**TO DO**
Find the word "computer" in the material below and gather every line that contains it.

——————

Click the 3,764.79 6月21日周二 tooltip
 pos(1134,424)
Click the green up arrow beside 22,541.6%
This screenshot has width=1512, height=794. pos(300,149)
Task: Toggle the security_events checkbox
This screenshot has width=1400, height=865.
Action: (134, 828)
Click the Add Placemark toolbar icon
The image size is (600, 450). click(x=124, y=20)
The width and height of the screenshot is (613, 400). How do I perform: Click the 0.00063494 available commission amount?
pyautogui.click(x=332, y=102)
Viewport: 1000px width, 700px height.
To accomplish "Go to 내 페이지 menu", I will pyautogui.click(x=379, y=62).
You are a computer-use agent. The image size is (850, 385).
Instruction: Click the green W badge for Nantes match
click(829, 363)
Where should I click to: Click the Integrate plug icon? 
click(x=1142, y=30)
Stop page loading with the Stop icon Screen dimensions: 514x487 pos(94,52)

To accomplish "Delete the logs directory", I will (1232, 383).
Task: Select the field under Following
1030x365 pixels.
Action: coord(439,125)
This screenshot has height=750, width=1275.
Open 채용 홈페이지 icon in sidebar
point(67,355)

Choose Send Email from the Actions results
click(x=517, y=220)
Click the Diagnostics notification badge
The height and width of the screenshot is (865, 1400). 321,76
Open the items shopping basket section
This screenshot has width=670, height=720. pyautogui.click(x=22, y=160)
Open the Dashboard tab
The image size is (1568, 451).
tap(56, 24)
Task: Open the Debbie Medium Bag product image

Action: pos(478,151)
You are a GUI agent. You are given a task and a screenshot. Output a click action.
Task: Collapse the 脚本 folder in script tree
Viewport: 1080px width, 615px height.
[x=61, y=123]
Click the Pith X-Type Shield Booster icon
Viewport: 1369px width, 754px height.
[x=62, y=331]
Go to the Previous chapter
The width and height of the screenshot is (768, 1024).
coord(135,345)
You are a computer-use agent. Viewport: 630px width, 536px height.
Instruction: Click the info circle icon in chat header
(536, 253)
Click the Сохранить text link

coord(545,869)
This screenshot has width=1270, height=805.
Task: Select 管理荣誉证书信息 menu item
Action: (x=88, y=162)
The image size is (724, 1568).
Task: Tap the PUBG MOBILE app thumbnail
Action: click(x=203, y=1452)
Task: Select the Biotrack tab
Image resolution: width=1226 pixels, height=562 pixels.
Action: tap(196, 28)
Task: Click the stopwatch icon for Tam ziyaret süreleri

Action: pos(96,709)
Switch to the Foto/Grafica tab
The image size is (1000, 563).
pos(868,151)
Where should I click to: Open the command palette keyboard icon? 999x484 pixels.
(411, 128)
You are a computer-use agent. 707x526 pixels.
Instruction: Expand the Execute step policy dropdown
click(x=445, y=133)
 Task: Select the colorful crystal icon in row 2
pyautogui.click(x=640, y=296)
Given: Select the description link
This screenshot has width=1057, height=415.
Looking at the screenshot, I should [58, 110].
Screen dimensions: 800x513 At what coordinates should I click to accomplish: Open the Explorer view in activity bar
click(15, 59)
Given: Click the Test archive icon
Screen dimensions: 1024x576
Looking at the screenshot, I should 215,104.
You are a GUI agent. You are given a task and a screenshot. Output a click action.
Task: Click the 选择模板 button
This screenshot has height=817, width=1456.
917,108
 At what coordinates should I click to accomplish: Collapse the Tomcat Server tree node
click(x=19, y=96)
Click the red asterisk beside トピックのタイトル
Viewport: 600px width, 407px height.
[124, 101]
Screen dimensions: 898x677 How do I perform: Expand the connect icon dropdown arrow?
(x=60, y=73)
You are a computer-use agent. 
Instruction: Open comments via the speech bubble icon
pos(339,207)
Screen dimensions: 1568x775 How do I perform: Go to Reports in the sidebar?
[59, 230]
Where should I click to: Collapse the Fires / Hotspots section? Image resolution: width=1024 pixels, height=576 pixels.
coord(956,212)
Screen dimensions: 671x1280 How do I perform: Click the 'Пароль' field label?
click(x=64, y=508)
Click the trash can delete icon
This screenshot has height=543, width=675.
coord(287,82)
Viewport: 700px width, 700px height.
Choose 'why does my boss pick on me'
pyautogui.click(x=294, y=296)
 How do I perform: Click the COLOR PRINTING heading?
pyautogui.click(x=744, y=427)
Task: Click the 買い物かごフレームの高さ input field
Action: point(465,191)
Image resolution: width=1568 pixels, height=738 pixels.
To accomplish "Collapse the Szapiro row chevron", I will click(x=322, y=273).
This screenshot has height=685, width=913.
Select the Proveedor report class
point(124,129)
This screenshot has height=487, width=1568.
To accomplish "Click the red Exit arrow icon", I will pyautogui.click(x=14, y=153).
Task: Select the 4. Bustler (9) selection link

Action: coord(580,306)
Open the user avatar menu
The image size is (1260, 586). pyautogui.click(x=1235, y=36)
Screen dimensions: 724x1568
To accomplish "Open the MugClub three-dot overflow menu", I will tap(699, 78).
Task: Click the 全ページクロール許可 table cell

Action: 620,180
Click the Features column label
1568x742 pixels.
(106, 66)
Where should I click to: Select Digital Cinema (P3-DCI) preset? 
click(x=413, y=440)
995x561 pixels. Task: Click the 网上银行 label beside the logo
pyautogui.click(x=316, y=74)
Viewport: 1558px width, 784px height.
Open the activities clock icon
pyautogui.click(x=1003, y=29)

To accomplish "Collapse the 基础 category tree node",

——————

**EXPECTED ANSWER**
You are a computer-use agent. The image size is (850, 385).
You are a computer-use agent. Viewport: 630px width, 536px height.
You are a computer-use agent. 707x526 pixels.
You are a computer-use agent. 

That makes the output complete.